Self-hosting eval.ninja means your evaluation data never leaves your network. This guide covers every supported deployment target — from a one-line Docker command to a production Kubernetes deployment — with working configuration files for each.

Why self-host

There are three reasons teams choose self-hosted over the managed cloud:

Data residency. Your evaluation data contains your questions, answers, and retrieved context — essentially a representative sample of what your users are asking. Many compliance frameworks (HIPAA, SOC 2 Type II, GDPR for EU-resident data) require this data to stay within your infrastructure. Self-hosting is the cleanest path to satisfying those requirements.

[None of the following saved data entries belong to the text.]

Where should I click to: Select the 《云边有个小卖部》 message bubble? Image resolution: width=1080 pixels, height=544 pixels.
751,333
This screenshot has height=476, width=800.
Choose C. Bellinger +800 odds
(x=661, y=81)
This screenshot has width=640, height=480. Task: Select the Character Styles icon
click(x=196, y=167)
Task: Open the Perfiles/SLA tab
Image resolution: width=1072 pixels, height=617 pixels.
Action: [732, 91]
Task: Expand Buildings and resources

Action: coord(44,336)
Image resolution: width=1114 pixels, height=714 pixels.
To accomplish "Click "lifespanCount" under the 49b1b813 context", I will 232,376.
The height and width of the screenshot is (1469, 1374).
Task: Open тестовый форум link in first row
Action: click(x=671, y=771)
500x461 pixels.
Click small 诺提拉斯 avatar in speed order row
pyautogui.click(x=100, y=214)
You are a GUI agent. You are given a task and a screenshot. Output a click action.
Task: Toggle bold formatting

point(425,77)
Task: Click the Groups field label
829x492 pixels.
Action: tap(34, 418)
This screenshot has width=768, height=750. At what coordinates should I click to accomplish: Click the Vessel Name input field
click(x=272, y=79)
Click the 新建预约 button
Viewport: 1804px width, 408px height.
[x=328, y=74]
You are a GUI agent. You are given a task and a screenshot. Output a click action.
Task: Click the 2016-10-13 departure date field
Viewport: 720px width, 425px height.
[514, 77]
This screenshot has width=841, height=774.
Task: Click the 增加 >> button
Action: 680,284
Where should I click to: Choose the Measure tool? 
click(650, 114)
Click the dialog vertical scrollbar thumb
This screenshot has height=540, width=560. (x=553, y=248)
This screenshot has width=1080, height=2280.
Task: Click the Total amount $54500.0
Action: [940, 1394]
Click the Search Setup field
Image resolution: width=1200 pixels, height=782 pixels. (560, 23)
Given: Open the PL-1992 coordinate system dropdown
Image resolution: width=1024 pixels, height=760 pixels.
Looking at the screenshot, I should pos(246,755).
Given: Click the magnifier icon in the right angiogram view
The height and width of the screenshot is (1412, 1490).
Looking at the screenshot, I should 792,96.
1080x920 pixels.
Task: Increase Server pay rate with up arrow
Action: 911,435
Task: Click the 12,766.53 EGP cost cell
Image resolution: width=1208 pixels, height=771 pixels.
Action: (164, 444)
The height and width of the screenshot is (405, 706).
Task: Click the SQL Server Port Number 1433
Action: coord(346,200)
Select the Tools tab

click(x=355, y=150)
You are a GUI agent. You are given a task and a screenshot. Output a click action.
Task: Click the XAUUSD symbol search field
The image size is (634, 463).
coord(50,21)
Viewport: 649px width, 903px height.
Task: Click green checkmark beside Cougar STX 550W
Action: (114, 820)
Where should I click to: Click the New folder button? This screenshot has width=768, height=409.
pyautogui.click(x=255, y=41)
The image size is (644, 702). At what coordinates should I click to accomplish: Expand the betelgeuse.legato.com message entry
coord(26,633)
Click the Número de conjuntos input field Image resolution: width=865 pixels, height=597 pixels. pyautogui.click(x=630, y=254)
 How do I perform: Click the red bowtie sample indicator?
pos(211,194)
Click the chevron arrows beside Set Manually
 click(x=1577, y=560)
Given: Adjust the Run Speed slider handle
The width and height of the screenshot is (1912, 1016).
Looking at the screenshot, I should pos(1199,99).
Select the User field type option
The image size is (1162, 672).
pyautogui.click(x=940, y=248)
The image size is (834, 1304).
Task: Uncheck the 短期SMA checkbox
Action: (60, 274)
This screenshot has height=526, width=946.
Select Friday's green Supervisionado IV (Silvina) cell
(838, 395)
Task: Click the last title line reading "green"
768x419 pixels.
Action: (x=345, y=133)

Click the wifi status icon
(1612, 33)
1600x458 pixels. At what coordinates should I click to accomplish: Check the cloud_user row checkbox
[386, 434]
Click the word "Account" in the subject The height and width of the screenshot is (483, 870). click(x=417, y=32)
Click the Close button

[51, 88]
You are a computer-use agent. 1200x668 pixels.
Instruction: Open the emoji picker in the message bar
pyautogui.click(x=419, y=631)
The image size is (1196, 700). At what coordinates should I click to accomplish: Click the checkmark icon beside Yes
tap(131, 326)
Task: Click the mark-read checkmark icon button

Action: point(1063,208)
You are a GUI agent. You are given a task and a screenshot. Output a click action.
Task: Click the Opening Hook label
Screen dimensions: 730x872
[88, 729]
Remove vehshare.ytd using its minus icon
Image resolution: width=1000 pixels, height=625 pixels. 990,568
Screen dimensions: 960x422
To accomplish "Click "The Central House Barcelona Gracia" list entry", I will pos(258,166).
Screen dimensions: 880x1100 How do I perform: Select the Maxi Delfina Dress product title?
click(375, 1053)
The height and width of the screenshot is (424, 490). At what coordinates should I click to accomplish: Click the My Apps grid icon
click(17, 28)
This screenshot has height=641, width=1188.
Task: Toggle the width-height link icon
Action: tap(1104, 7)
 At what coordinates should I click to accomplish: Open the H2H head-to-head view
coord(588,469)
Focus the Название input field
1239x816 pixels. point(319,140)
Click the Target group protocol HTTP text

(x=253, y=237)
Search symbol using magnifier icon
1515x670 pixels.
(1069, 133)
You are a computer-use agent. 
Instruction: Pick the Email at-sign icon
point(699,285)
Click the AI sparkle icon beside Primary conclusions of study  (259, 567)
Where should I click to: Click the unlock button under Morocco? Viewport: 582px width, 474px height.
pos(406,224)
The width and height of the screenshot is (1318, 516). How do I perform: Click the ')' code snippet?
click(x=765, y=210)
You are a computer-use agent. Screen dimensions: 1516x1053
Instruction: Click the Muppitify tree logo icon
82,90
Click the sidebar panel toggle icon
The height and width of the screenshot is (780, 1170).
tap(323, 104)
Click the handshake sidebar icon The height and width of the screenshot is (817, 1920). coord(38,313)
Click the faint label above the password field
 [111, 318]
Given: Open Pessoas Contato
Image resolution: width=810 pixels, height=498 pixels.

BYOK without trusting external infra. eval.ninja uses BYOK — your LLM provider keys go directly from your environment to your provider. With self-hosted, the keys never touch our infrastructure at any point. With our cloud platform, we handle the key securely, but some security policies prohibit any third party from holding API credentials.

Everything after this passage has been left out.